Starting with the line containing "The width and" and going on through the end of the material, write those lines out again with "Console" swapped for "Terminal" and everything else unchanged. Give only those lines, and leave the pictures out.
::: Available data
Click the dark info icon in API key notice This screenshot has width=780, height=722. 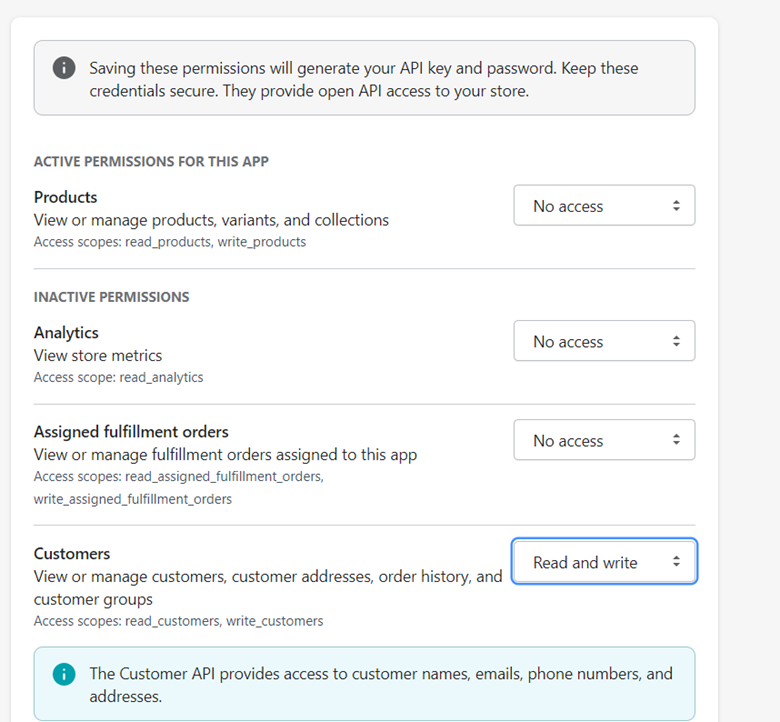point(64,68)
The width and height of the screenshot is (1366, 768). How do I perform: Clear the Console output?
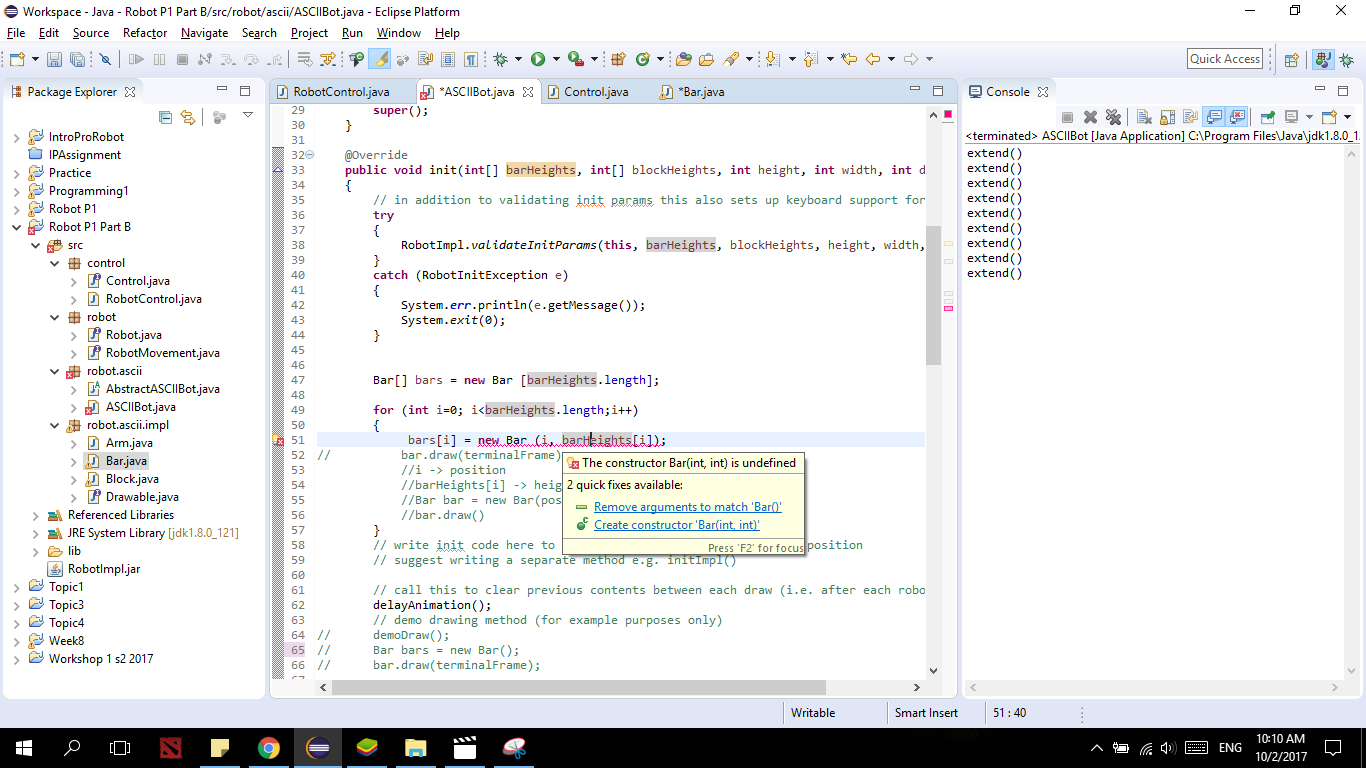(x=1144, y=118)
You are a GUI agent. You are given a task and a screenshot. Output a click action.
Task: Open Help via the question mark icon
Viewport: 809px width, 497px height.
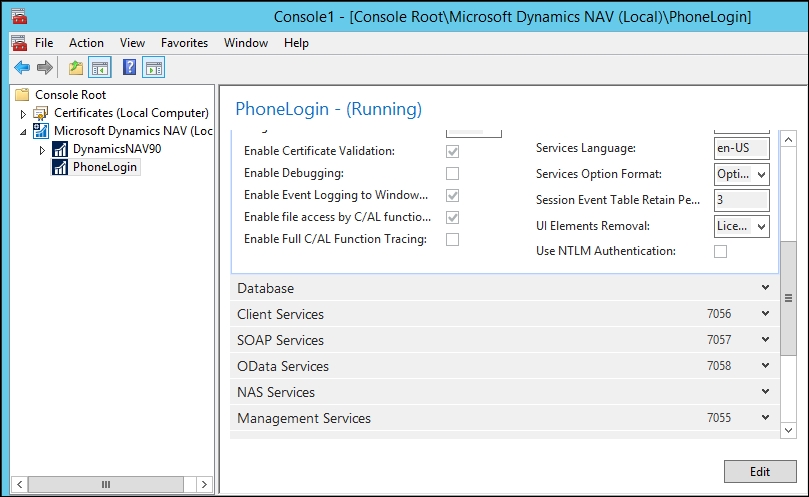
::::::
[Final answer]
The width and height of the screenshot is (1366, 768). How do I perform: Clear the Terminal output?
(x=1144, y=118)
You are a GUI agent. You are given a task and a screenshot. Output a click action.
Task: Open Help via the question mark icon
Viewport: 809px width, 497px height.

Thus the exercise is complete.